Oczywiście najbardziej powszechne zastosowanie rubiny znajdują w przemyśle jubilerskim. Te najcenniejsze mają ciemnoczerwone zabarwienie. Rubin uwielbia towarzystwo złota, które podkreśla jego ciepło, dodaje elegancji i szlachetności. W połączeniu z diamentami tworzy naprawdę luksusowe zestawienie. Oprócz branży biżuteryjnej, rubin wykorzystuje się do produkcji zegarowych łożysk czy narzędzi ogniotrwałych.
Rubin a medycyna niekonwencjonalna
Ze względu na barwę kojarzony jest przede wszystkim z układem krążenia. Zgodnie z założeniami medycyny niekonwencjonalnej, rubin wspomaga pracę serca, wpływa na poprawę krążenia krwi. Wreszcie rubin pomaga w szybszym powrocie do zdrowia, zwłaszcza osobom po zawale. Ponadto rubin świetnie łagodzi uczucie zmęczenia oczu oraz wzmacnia naszą odporność.

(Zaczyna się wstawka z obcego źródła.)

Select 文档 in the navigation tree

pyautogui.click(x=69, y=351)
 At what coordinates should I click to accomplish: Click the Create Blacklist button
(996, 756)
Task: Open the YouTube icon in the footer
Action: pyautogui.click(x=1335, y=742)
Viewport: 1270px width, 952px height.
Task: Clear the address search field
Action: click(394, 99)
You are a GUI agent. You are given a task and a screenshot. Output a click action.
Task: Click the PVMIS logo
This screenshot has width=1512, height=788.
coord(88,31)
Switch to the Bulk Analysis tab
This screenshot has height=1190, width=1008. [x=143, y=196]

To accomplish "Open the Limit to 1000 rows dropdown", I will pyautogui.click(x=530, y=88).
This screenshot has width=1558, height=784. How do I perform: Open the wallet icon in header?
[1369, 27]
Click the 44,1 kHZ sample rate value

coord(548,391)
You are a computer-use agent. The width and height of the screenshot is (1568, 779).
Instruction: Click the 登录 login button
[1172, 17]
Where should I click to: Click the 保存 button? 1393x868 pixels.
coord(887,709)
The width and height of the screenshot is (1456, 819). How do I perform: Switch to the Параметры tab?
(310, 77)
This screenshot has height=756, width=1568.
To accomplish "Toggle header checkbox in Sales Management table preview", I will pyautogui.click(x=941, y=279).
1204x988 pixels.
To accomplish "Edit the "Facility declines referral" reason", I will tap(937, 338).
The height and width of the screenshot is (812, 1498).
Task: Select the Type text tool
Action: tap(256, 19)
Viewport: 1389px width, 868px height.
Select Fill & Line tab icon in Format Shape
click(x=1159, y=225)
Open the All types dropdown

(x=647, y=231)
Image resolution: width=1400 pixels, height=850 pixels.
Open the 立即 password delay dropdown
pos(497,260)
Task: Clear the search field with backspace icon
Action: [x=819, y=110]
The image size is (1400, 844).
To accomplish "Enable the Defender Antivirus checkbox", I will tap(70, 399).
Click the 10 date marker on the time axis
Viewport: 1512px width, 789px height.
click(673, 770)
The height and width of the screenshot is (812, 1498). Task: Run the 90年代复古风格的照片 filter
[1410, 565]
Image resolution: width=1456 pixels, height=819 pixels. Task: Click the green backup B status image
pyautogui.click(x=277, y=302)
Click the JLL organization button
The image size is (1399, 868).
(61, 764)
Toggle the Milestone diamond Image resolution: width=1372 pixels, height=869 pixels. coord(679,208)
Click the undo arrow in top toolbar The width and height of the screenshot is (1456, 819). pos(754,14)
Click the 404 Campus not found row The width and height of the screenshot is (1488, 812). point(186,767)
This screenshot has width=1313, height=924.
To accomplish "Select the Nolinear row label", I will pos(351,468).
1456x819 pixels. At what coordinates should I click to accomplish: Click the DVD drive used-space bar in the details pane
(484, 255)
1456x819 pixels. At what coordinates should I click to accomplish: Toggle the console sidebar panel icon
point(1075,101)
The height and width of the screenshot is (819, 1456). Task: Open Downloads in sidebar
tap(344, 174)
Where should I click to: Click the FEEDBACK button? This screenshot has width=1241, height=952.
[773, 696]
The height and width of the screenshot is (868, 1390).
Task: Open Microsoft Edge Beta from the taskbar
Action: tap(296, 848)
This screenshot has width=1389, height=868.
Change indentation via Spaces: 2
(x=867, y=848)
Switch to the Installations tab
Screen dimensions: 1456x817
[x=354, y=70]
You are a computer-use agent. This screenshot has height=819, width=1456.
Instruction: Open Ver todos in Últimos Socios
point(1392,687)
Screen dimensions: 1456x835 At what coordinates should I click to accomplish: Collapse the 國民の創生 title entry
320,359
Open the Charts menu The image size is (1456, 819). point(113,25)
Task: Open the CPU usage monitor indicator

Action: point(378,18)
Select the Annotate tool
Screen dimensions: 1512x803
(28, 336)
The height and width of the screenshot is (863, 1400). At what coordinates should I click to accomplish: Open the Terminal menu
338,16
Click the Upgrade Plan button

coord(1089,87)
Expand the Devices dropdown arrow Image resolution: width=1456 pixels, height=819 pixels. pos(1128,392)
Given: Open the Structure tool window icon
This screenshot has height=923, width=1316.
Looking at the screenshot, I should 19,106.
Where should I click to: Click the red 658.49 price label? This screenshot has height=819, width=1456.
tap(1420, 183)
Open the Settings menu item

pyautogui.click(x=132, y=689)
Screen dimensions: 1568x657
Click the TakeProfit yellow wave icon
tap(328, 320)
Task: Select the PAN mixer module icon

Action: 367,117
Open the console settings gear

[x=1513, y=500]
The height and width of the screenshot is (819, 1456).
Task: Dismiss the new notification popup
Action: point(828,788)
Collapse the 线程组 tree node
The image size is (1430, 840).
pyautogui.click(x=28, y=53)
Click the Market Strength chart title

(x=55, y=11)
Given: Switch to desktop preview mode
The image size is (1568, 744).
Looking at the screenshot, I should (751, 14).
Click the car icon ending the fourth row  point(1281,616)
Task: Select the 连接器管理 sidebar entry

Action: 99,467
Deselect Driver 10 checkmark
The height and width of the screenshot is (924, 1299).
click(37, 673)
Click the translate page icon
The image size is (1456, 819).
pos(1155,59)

Król klejnotów w legendach
Rubin największym szacunkiem od wiek wieków darzony jest przede wszystkim w kulturach azjatyckich. Już w 200 r. p.n.e. handlowano nim w Chinach na Jedwabnym Szlaku. Rubin służył chińskiej szlachcie do wykonywania zdobień na zbroi, wierzono bowiem, że klejnot zapewni powodzenie podczas bitew. Powszechną tradycją było również zakopywanie kamienia pod domami. Miało to ustrzec rodziny przed nieszczęściem i zapewnić długotrwały dobrobyt. Z kolei Hindusi ofiarowywali rubiny bogu Krisznie. Uważali, że pomoże im to odrodzić się pod postacią cesarza. Grecy uważali, że w królu klejnotów ukryty jest płomień tak silny, że jest w stanie stopić wosk. W Birmie rubiny przyczepiano do ciała lub wszczepiano w nie, co miało pomóc w walce i zapewnić dostane życie.
Zbawienne właściwości rubinu
Rubin to kamień obfitości. Może oddziaływać jednocześnie na kilka obszarów naszego życia. Przywraca pasję do życia, dodaje energii i entuzjazmu. Pomaga odbudować wiarę w życie i pozytywnie się do niego nastawić. Ponadto ugruntowuje pewność siebie, dzięki czemu stać nas na podejmowanie trudnych decyzji. Uważa się go za kamień tych, którzy urodzili się w miesiącu lipcu. Stanowi również idealny prezent na rocznicę ślubu. Przypisuje się go osobom spod znaku Barana, Skorpiona czy Lwa. Rubin jest także symbolem dobrobytu, dlatego niegdyś był utożsamiany z arystokracją. Wierzono bowiem, że dopóki nosi się rubin, majątek nigdy nie zostanie uszczuplony. Przede wszystkim jednak rubin to klejnot miłości i pożądania. Wzmacnia uczucia, a borykającym się z samotnościom pomaga w odnalezieniu drugiej połówki i pozwala cieszyć się szczęśliwym związkiem. Tym natomiast, którzy są ze sobą od lat, na nowo pomaga dostrzec głębię oraz piękno łączących ich uczuć.